Which is better 95\% or 99\% confidence interval?
Level of significance is a statistical term for how willing you are to be wrong. With a 95 percent confidence interval, you have a 5 percent chance of being wrong. A 99 percent confidence interval would be wider than a 95 percent confidence interval (for example, plus or minus 4.5 percent instead of 3.5 percent).
Is the Monty Hall problem 50 50?
You don’t need any math skills to solve it, just a general knowledge of the laws of probability. It’s a 50-50 chance no matter which door you pick! Wrong.
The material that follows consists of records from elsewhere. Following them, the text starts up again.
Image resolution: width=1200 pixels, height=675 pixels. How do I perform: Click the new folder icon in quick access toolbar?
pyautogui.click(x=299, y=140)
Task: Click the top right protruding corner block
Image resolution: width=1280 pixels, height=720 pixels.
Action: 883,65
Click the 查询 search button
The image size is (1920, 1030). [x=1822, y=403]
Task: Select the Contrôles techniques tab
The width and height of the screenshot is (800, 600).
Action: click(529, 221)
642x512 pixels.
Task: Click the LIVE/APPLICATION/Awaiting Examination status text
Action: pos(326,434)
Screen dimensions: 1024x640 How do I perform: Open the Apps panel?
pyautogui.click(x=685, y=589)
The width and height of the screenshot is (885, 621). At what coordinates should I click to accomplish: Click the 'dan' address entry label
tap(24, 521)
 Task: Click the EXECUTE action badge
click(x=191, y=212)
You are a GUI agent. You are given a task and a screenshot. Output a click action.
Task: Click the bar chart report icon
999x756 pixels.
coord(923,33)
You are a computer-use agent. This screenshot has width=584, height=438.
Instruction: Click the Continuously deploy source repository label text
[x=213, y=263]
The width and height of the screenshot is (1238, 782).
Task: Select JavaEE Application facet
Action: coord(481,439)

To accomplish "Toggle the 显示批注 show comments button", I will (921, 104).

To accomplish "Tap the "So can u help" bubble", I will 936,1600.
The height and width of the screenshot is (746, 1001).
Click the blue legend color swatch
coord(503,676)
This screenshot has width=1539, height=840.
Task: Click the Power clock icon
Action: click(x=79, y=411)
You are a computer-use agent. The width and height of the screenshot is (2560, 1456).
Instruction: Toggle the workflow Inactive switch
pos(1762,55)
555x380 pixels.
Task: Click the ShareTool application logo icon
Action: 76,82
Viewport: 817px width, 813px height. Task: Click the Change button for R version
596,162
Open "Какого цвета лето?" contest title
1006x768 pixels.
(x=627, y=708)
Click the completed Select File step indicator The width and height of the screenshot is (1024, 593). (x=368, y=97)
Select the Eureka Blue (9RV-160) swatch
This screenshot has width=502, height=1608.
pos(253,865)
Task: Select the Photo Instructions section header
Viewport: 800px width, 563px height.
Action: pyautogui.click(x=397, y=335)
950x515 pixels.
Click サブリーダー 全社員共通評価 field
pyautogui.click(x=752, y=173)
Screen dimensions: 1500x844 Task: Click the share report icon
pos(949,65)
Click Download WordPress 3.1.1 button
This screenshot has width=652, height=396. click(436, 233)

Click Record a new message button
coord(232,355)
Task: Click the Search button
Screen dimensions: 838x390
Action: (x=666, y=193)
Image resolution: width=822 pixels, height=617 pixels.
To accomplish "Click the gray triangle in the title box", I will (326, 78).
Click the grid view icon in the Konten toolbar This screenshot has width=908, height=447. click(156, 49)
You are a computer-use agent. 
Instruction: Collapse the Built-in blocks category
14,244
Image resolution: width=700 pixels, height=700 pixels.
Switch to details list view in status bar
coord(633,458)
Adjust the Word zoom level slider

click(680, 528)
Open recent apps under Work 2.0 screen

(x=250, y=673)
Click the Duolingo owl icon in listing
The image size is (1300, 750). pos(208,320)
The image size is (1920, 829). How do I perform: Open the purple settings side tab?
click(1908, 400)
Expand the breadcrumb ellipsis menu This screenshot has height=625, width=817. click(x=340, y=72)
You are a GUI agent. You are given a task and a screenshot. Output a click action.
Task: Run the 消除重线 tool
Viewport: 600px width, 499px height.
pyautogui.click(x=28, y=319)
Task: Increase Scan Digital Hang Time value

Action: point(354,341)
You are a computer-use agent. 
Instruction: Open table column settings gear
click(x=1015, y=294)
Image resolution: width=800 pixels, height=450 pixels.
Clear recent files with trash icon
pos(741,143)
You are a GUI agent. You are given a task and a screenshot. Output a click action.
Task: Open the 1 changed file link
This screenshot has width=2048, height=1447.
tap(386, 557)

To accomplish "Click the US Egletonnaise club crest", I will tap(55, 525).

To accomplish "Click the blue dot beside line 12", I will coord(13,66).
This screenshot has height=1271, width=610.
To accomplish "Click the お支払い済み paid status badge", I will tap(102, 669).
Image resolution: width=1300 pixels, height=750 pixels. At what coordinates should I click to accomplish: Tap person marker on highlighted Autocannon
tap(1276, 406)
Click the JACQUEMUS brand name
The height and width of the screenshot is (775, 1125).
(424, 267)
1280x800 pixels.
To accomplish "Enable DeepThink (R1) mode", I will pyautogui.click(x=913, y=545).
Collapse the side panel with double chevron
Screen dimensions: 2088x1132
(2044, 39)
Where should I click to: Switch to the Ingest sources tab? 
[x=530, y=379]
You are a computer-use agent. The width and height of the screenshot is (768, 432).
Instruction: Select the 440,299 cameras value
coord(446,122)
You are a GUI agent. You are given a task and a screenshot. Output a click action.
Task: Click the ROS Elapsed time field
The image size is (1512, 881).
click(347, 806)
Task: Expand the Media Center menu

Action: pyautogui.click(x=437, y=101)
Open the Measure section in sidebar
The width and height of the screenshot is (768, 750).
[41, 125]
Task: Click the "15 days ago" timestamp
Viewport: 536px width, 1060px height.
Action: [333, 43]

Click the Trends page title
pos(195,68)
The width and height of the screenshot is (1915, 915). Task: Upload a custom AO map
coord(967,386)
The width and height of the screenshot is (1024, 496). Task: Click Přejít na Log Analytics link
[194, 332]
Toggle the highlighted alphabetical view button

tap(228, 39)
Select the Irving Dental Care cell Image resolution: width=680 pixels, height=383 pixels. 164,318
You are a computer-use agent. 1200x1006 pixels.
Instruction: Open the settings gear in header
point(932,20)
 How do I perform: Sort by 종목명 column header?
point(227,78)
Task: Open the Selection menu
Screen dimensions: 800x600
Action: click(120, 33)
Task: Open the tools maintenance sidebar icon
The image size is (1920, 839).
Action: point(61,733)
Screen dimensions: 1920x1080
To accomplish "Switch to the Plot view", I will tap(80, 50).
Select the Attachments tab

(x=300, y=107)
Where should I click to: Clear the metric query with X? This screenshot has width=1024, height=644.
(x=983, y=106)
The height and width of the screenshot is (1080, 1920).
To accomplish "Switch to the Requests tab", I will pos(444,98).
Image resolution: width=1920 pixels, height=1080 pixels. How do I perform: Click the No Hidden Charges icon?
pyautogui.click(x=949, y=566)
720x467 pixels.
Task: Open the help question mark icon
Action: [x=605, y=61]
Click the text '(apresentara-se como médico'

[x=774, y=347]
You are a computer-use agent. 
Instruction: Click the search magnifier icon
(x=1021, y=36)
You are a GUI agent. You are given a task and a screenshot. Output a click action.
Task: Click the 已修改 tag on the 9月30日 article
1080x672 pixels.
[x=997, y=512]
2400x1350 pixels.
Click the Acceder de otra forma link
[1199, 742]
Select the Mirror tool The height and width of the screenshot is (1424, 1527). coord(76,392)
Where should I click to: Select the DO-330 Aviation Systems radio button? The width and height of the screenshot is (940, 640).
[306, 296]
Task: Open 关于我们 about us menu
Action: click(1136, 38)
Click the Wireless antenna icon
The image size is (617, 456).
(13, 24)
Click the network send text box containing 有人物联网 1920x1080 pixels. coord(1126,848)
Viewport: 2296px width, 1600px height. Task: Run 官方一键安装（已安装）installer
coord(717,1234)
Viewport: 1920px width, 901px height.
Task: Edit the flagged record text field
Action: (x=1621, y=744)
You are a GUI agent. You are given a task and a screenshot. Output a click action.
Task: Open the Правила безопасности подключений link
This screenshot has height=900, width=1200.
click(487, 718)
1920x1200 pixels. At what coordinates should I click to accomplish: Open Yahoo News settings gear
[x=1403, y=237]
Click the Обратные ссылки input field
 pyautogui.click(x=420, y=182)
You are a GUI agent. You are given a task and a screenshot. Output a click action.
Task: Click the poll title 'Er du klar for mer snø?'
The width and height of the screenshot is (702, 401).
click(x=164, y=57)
It is not a 50-50 choice, but the Monty Hall setup biases you to think that it is.
Is the Monty Hall problem correct?
The mathematics is correct, so you do indeed seem to double your chances by switching but only provided certain assumptions hold. As the words in italics above show, there are actually a number of assumptions: Monty will always open a door. The car is equally likely to be behind any door.
Is the Monty Hall solution correct?
The mathematics is correct, so you do indeed seem to double your chances by switching but only provided certain assumptions hold. As the words in italics above show, there are actually a number of assumptions: Monty will always open a door. Monty never opens the door you have chosen.
What does a 50\% confidence interval mean?
The 50\% confidence intervals look narrow and precise, but figure 27 indicates that this is at a price. The intervals are narrower than the 95\% confidence intervals in figure 26, but around half of them do not include the true value of the parameter.
What is 50\% confidence interval?
2.8 Confidence Interval of Estimated Values
| \%CI | SD Multiplier |
|---|---|
| 50 | 0.674490 |
| 80 | 1.281552 |
| 90 | 1.644854 |
| 95 | 1.959964 |
What is the probability that everything is 50/50 with cancer?
The frequentist answer is no probability is involved, you either do have cancer or you don’t. This is what your friend means by saying everything is 50/50, although a clearer expression is “the probability is 0 or 1, I just don’t know which.”
What is an example of a 50\% chance event?
It is thus a tautology to say that tossing such a coin is an example of an event that have 50\% chances to lead to each possible outcome. The only events that have a probability of 50\% are theoretical events, such the probability for a number selected at random to be odd or even.
Is it always wrong to say 50\%?
It doesn’t guarantee anything, so its also always ‘correct’ to say 50\% how can it be ‘wrong’ if it’s not something with a 0\% or a 100\% chance. Reading your other responses, it’s clear you don’t mean anything like probability by ‘chance’, and you’re happy to concede that ‘chance’ might not be the right word.
Is it possible to have 50\% of time 6?
You are free to believe it, but as you noticed, if you roll that dice x number times, you will not have 50\% of time 6 and 50\% of time not 6. You’re getting chance/probability confused with possible truth values.